> [Pointing records for text and elements]

━━━━━━━━━━━━━━━━

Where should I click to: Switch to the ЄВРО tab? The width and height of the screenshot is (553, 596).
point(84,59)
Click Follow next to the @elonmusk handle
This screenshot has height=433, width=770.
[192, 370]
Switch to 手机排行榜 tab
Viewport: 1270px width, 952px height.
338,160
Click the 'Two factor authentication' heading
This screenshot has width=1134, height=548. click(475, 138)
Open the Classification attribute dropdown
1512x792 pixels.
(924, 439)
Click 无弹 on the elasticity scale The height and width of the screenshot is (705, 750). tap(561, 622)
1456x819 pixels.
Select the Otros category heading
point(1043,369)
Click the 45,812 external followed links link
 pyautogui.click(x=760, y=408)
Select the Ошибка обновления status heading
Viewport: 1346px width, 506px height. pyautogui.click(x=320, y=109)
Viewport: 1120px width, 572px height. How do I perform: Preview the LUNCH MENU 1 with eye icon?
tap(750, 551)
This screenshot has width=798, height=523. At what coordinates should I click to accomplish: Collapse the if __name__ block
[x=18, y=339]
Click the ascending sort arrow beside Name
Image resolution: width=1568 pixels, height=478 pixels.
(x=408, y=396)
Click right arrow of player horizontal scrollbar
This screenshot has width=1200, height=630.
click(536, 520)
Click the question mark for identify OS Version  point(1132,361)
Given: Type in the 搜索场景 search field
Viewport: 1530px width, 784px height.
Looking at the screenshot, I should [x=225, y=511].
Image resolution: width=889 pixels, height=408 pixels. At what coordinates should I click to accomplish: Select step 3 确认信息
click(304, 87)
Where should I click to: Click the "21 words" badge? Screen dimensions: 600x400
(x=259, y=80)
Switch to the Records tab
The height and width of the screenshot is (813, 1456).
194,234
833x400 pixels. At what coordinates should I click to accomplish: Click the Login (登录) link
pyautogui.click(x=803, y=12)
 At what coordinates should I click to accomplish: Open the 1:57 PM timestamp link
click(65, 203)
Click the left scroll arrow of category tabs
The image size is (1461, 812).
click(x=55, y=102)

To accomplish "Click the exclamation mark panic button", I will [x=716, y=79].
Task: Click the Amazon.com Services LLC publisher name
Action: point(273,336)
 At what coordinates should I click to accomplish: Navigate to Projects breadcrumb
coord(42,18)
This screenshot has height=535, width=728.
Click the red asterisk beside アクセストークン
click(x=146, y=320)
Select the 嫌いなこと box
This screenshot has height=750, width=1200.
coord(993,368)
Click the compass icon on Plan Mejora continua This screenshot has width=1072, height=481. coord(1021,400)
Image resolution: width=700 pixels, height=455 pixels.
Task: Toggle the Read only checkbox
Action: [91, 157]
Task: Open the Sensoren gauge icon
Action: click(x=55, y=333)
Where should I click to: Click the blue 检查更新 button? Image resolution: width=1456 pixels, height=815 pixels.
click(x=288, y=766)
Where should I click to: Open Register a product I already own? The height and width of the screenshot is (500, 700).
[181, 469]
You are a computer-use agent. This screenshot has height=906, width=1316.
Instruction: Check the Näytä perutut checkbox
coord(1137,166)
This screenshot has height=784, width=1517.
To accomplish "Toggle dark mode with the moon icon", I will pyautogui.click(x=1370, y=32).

━━━━━━━━━━━━━━━━

> [TASK]
Can you recast the data above as a numbered list, starting at the beginning of the data and ending with the line that contains "tap(750, 551)", both included and blank lines left out?

> [EXERCISE SOLUTION]
1. Where should I click to: Switch to the ЄВРО tab? The width and height of the screenshot is (553, 596).
2. point(84,59)
3. Click Follow next to the @elonmusk handle
4. This screenshot has height=433, width=770.
5. [192, 370]
6. Switch to 手机排行榜 tab
7. Viewport: 1270px width, 952px height.
8. 338,160
9. Click the 'Two factor authentication' heading
10. This screenshot has width=1134, height=548. click(475, 138)
11. Open the Classification attribute dropdown
12. 1512x792 pixels.
13. (924, 439)
14. Click 无弹 on the elasticity scale The height and width of the screenshot is (705, 750). tap(561, 622)
15. 1456x819 pixels.
16. Select the Otros category heading
17. point(1043,369)
18. Click the 45,812 external followed links link
19.  pyautogui.click(x=760, y=408)
20. Select the Ошибка обновления status heading
21. Viewport: 1346px width, 506px height. pyautogui.click(x=320, y=109)
22. Viewport: 1120px width, 572px height. How do I perform: Preview the LUNCH MENU 1 with eye icon?
23. tap(750, 551)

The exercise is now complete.